Settings¶
Configuring bleach
¶
You can configure how bleach
acts for your whole project using the
following settings. These settings map directly to the bleach
parameters of
the same name, so see the bleach
documentation for more information. Each
of these have a sensible default set by bleach
, and each of these are
completely optional:
# Which HTML tags are allowed
BLEACH_ALLOWED_TAGS = ['p', 'b', 'i', 'u', 'em', 'strong', 'a']
# Which HTML attributes are allowed
BLEACH_ALLOWED_ATTRIBUTES = ['href', 'title', 'style']
# Which CSS properties are allowed in 'style' attributes (assuming style is
# an allowed attribute)
BLEACH_ALLOWED_STYLES = [
'font-family', 'font-weight', 'text-decoration', 'font-variant'
]
# Which protocols (and pseudo-protocols) are allowed in 'src' attributes
# (assuming src is an allowed attribute)
BLEACH_ALLOWED_PROTOCOLS = [
'http', 'https', 'data'
]
# Strip unknown tags if True, replace with HTML escaped characters if False
BLEACH_STRIP_TAGS = True
# Strip HTML comments, or leave them in.
BLEACH_STRIP_COMMENTS = False
You can override each of these for individual BleachField
form and model
fields if you need to.
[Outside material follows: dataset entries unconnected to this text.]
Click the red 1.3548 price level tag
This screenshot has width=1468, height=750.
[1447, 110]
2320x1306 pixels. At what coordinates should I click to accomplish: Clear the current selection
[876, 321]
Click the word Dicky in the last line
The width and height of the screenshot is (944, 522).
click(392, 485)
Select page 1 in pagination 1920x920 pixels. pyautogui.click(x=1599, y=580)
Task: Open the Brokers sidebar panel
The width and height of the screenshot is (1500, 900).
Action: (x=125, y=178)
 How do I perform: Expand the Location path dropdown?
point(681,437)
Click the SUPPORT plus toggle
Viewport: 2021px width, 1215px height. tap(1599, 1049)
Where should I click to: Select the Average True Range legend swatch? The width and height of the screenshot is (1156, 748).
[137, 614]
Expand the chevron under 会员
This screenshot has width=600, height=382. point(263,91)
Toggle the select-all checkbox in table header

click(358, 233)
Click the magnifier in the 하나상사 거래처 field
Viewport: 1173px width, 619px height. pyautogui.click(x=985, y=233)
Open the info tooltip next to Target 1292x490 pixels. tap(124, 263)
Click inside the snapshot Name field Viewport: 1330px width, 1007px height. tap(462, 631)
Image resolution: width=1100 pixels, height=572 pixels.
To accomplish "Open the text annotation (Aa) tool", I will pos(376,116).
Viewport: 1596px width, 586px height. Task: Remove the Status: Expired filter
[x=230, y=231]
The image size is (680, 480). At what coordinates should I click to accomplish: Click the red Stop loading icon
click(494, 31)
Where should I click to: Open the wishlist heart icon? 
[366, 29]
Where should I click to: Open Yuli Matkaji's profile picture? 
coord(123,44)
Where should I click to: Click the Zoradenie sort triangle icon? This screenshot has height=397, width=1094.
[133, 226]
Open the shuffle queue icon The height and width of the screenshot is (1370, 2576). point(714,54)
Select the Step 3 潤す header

Simply pass in one of the following settings you want to
override as a named parameter to the BleachField
:
allowed_tags
allowed_attributes
allowed_protocols
strip_tags
strip_comments
css_sanitizer
The following argument will be deprecated in the near future:
allowed_styles
An example, where blog posts should be allowed to contain images and headings:
# in app/models.py
from django import models
from django_bleach.models import BleachField
class Post(models.Model):
title = models.CharField()
content = BleachField(allowed_tags=[
'p', 'b', 'i', 'u', 'em', 'strong', 'a',
'img', 'h3', 'h4', 'h5', 'h6'])
Default form widget¶
By default, a BleachField
will use a django.forms.Textarea
widget. This
is obviously not great for users. You can override this to use a custom widget
in your project. You will probably want to use a WYSIWYG editor, or something
similar:
BLEACH_DEFAULT_WIDGET = 'wysiwyg.widgets.WysiwygWidget'
I use django-ckeditor
in my projects, but what you use is up to you.